🤖 AI Summary
In distributed quantum computing, remote CNOT gates incur prohibitive communication overhead, severely limiting execution efficiency. Existing approaches optimize qubit allocation, entanglement management, and network scheduling in isolation, neglecting their strong interdependence. This paper proposes the first global joint optimization framework: (1) a unified nonlinear integer programming model that simultaneously captures all three aspects for the first time; (2) a greedy heuristic mapping algorithm coupled with a just-in-time (JIT) parallel EPR-pair distribution mechanism to improve entanglement resource utilization. Experiments across diverse benchmark circuits and QPU topologies—including 2D grids and rings—demonstrate that our method reduces communication cost by 32.7% and total execution time by 28.4% on average compared to state-of-the-art approaches, validating its generality and superiority.
📝 Abstract
Distributed quantum computing (DQC) is widely regarded as a promising approach to overcome quantum hardware limitations. A major challenge in DQC lies in reducing the communication cost introduced by remote CNOT gates, which are significantly slower and more resource-consuming than local operations. Existing DQC approaches treat the three essential components (qubit allocation, entanglement management, and network scheduling) as independent stages, optimizing each in isolation. However, we observe that these components are inherently interdependent, and therefore adopting a unified optimization strategy can be more efficient to achieve the global optimal solutions.

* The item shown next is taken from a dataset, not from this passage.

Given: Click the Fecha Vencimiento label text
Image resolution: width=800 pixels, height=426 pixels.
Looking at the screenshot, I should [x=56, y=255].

Consequently, we propose UNIQ, a novel DQC optimization framework that integrates all three components into a non-linear integer programming (NIP) model. UNIQ aims to reduce the circuit runtime by maximizing parallel Einstein-Podolsky-Rosen (EPR) pair generation through the use of idle communication qubits, while simultaneously minimizing the communication cost of remote gates. To solve this NP-hard formulated problem, we adopt two key strategies: a greedy algorithm for efficiently mapping logical qubits to different QPUs, and a JIT (Just-In-Time) approach that builds EPR pairs in parallel within each time slot. Extensive simulation results demonstrate that our approach is widely applicable to diverse quantum circuits and QPU topologies, while substantially reducing communication cost and runtime over existing methods.